Interstate 17 ran from the Durango Curve northward, and Interstate 10 was a 20th street stub that stopped near Buckeye Road. There was substantial public pushback against its completion, including a voter rejection of a proposed I-10 alignment in 1973.

But that didn't stop engineers from dreaming big.

Among those grand designs was the helicoil, a soaring 10-story-high freeway sporting spiraling, city-block-sized exit ramps to central Phoenix. The plan later gave way to the Deck Park Tunnel, which was completed in 1991.

"That was actually the last section of I-10 completed in the United States," said Anderson.

Before the Deck Park Tunnel, planners considered this 10-story-high structure with spiraling exits to central Phoenix
Arizona Department of Transportation
Before the Deck Park Tunnel, planners considered this 10-story-high structure with spiraling exits to central Phoenix.

Another proposed route entailed a pricey Paradise Parkway planned for the Camelback Rd. corridor. That idea withered before the public memory of I-17 construction, which Anderson said badly disrupted southern Phoenix neighborhoods between 7th St. and 19th Ave.

"It really destroyed much of the fabric of that particular area of the Valley. I think we learned from that lesson. I think that some of the pushback on freeways in the 70s really had to do with that."
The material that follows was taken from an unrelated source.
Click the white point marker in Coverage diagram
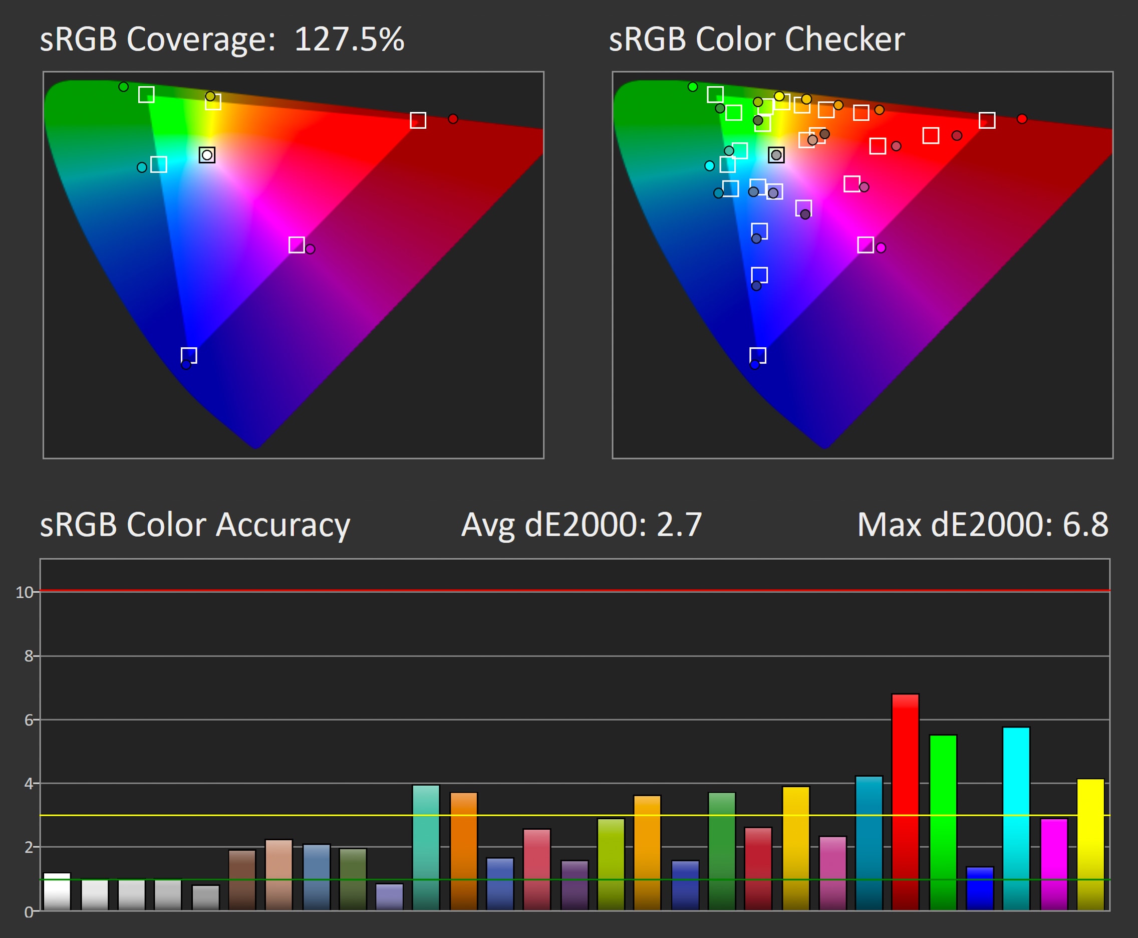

But rapid growth forced the issue, so in the mid-1980s Metro Phoenix helped pioneer a sales tax dedicated to transportation.

"If the traditional revenue sources had been relied on, like the gas tax, the Loop 101 that we're driving on today would have taken about 60 years to complete," said Anderson.

Half a century on, I-17 and 1-10 now link up with three loops via a split, a collection of stacks, with a couple of curves thrown in for flavor. 

Looking to the next 50 years, Anderson says officials are considering how technologies like smart traffic lights and car safety features can improve flow.

freeway plan from 1985 shows the removal of the Paradise Parkway
Maricopa Association of Governments
This freeway plan from 1985 shows the removal of the Paradise Parkway.

But the future also will bring more freeways, including State Route 30, an I-10 relief valve for traffic once meant to flow via Paradise Parkway. SR30 will run five miles south of I-10 in the West Valley. From an I-17 connection near the Durango Curve, it will follow the Salt River to link up with State Routh 85 near Buckeye. 

Anderson said construction of that corridor depends on the extension of the transportation sales tax.

"The middle section, which runs between the South Mountain Freeway and Loop 303 in Goodyear, has been cleared environmentally and right of way acquisition is underway. Assuming the extension passes, I think opening of this middle section would happen by 2030." 

Longtime Maricopa County Employee Shares Memories

Skip Harris
Kathy Ritchie/KJZZ
Skip Harris got his first job with Maricopa County in 1973. He earned $2.67 an hour.

Not much has changed since Maricopa County's geographical boundaries were established in 1881 — but plenty has changed within the county itself. Just ask one of the longest working employees at the Maricopa County Department of Transportation.

Skip Harris likes to work. 

"I started at Maricopa County in May of 1973," he said.

Harris came to Arizona a year earlier and worked as a substitute teacher. But he needed a summer job to tide him over.

"They hired me as a summer aide $2.67 an hour."

He never left. Well, until he retired in 2004 after 31 years of service. But that didn’t last. He came back six years later. And he’s been with the county ever since.

A lot has changed since those early days including Harris’s job title. But when he first started with the county, computers weren't part of the job.

"I don't even think computers were around back then," he said laughing. "So no, we had no computer, no cellphones. When you're out in the field, you communicated with a two-way radio."

That two-way radio eventually went out the door when the county got its first cellphones. 

"Oh, the cellphone. My goodness. Yeah. I remember when they first gave cellphones to us. I do remember that. I mean, it was kind of funny. And so people didn't know what to do with these things. I’m used to talking on the radio."

Harris is 71 now and he plans on retiring — again — later this month.